REQUIRED ACTION: Among the entries below, count the lines holding the string "computer". Respond with the number alone.

Saved data entries:

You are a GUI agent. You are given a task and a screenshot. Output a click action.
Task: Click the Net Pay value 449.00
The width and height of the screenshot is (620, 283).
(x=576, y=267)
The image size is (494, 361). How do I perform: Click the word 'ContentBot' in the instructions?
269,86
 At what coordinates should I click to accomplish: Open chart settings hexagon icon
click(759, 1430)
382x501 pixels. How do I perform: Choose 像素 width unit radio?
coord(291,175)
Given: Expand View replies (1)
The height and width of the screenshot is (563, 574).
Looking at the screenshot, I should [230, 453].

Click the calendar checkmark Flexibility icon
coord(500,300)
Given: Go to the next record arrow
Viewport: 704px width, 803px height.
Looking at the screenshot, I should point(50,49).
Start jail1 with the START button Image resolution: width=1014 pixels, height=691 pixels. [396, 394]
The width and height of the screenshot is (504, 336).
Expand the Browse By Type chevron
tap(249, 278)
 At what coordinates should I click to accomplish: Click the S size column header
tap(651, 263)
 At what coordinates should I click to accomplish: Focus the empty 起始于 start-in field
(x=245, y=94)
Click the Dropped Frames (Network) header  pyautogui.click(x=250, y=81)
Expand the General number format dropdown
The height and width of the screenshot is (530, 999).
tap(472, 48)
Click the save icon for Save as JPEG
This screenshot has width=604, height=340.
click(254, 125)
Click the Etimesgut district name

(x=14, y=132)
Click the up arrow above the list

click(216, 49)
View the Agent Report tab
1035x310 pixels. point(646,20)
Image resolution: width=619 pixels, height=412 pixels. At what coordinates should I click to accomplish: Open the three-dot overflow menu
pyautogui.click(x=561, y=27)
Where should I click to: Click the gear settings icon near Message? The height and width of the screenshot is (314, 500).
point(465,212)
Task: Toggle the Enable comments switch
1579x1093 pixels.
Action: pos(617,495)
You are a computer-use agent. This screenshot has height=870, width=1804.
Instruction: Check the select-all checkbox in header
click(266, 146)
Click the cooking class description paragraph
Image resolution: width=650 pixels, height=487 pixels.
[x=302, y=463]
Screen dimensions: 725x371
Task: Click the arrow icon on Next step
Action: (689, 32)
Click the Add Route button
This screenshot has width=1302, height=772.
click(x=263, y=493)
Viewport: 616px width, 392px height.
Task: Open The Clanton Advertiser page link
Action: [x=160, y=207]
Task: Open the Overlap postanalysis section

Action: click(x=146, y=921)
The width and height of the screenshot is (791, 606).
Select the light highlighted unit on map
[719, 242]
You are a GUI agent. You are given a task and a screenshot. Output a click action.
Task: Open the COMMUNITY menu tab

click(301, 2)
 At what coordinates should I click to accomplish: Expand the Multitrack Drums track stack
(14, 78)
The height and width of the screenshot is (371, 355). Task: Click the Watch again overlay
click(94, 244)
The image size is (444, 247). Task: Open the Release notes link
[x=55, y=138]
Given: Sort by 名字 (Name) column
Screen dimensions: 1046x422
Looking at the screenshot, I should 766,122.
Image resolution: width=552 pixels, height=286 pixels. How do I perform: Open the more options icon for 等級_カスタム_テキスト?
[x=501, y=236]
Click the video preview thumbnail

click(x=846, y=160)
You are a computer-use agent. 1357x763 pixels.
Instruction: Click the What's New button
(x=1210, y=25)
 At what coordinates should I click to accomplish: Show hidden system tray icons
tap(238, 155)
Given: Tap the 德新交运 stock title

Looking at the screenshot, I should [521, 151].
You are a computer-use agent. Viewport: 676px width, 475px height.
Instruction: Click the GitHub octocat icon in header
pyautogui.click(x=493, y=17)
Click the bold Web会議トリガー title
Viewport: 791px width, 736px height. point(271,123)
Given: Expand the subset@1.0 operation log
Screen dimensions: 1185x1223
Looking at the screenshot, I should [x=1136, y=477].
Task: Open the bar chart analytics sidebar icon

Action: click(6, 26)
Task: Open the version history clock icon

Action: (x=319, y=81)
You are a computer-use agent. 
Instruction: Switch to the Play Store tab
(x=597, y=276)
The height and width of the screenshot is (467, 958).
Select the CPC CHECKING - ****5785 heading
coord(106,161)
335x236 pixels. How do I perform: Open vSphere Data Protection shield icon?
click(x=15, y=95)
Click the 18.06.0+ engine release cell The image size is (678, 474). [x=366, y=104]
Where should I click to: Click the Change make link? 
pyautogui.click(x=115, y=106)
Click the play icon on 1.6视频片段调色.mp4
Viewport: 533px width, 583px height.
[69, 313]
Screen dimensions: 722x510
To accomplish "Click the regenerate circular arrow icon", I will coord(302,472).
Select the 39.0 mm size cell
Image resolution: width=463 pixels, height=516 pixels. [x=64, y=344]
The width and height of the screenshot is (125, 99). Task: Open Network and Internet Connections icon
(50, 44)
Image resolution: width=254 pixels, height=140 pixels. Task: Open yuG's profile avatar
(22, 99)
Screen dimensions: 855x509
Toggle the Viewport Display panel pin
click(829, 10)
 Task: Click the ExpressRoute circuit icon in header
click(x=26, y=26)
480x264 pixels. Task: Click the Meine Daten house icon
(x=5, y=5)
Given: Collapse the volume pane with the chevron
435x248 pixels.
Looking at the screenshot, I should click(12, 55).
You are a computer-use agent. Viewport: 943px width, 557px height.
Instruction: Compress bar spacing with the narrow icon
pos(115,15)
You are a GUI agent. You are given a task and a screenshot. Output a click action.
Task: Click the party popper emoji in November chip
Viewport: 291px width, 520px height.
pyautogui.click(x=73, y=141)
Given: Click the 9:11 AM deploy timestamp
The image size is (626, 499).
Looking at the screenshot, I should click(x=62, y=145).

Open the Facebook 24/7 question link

FINAL ANSWER: 5